MATERIAL SHOWN:
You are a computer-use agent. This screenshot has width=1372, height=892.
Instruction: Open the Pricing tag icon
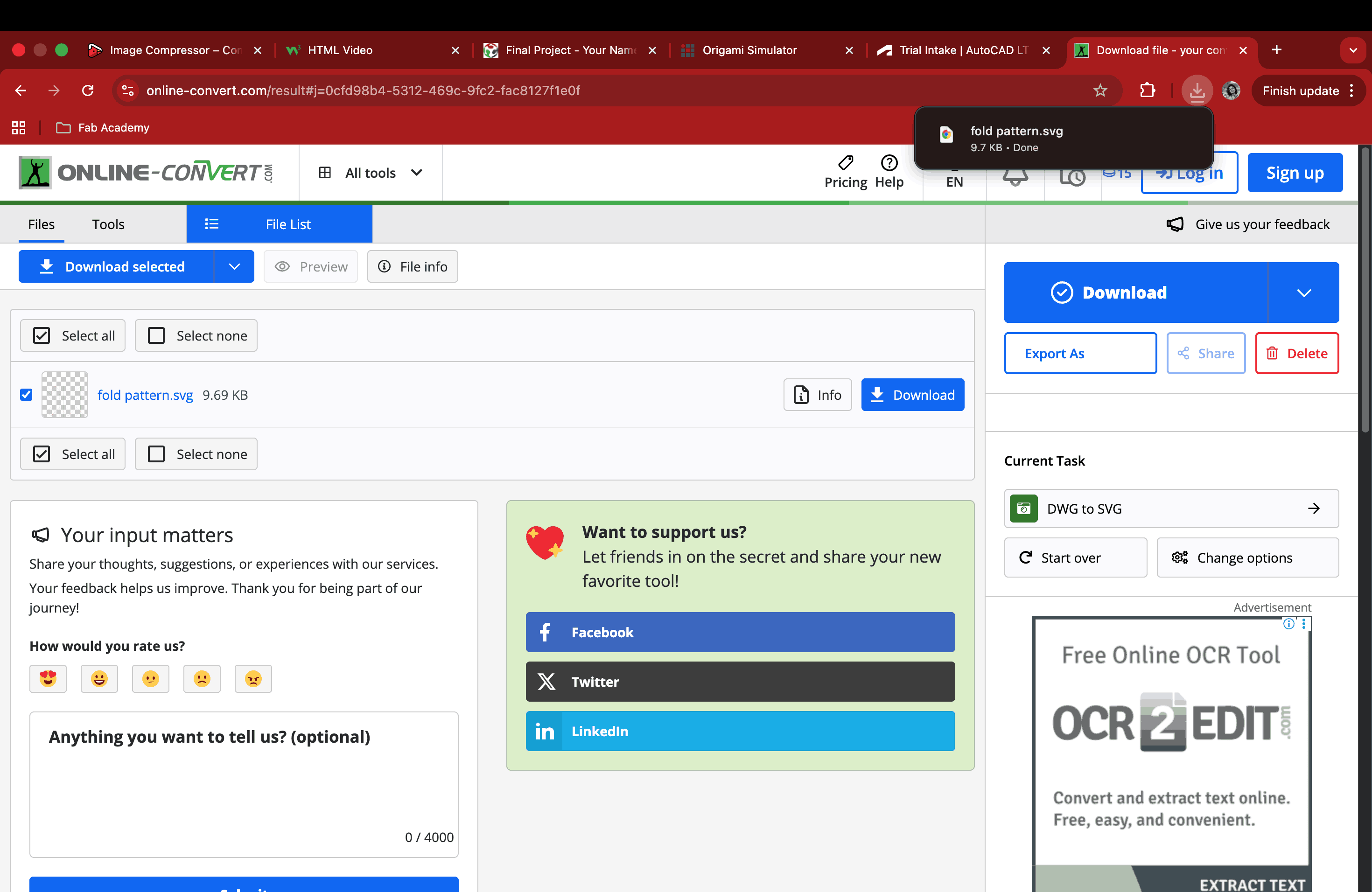[x=845, y=163]
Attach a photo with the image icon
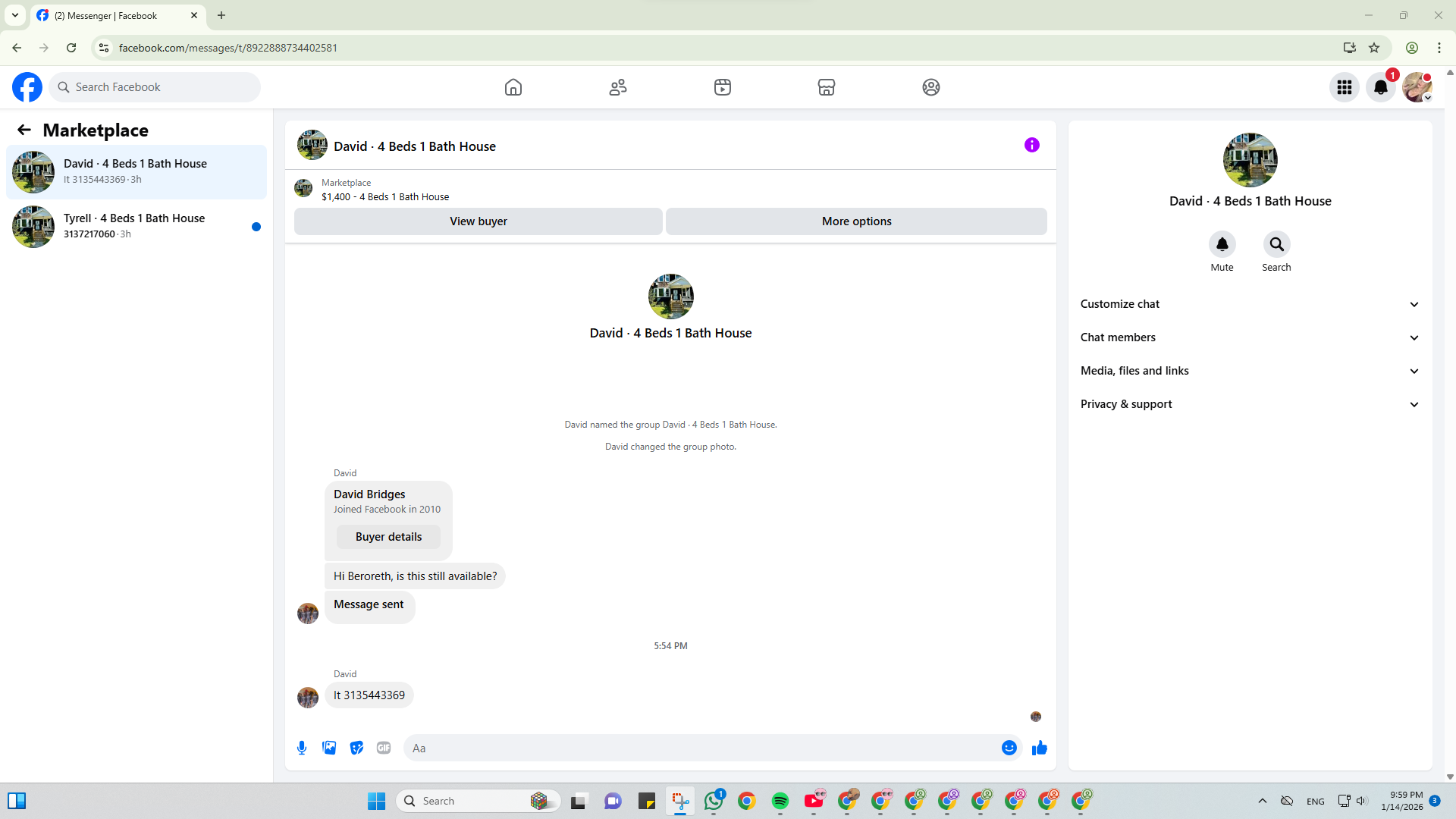 tap(329, 748)
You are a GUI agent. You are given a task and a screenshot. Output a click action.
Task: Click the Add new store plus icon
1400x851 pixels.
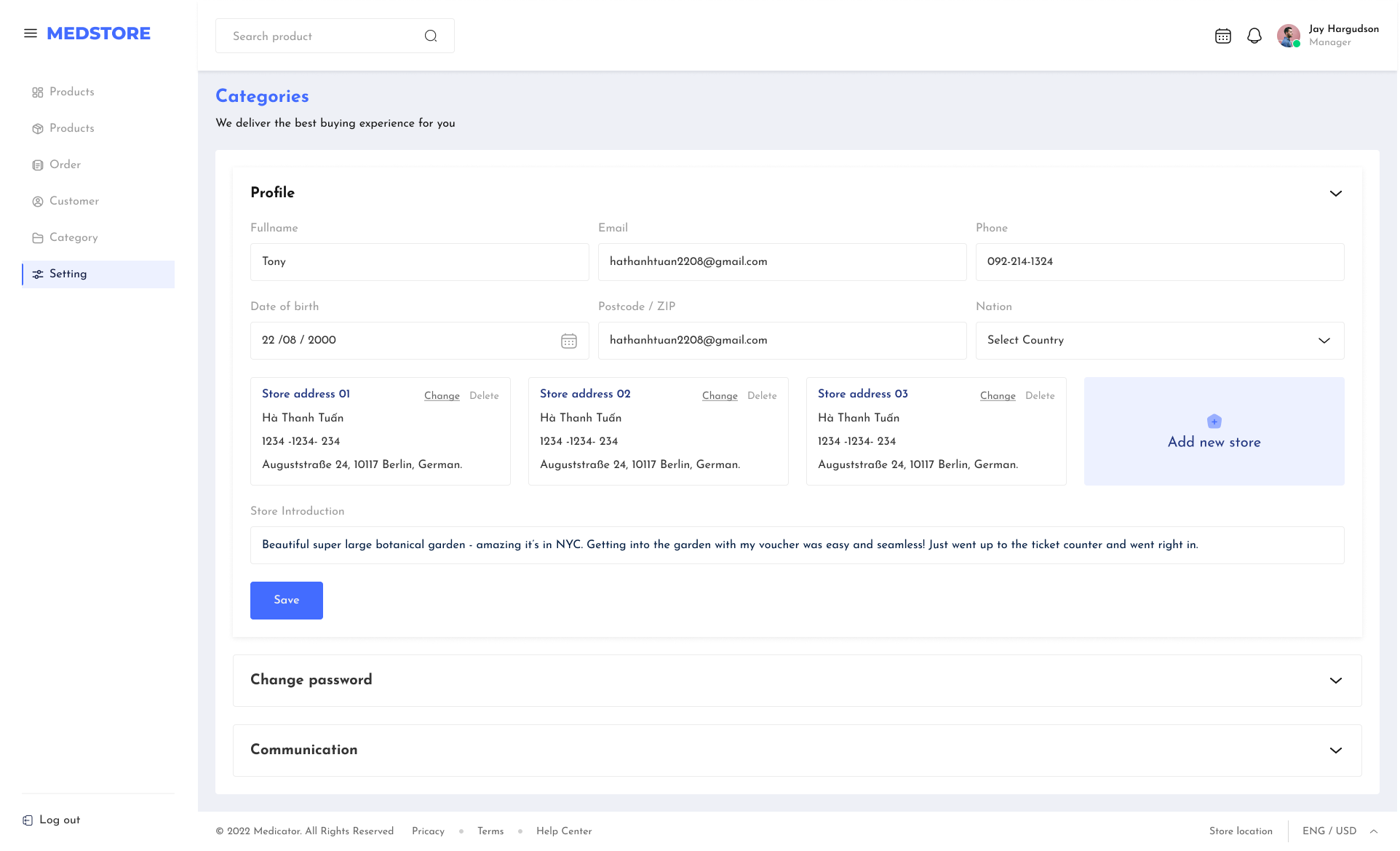tap(1214, 421)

YOUR INSTRUCTIONS: The lines to repeat start at the one holding "Task: Click the Add new store plus icon" and run through the last line of the records above; write them out exactly, both ends included, but not the pictures.

TASK RESULT:
Task: Click the Add new store plus icon
1400x851 pixels.
tap(1214, 421)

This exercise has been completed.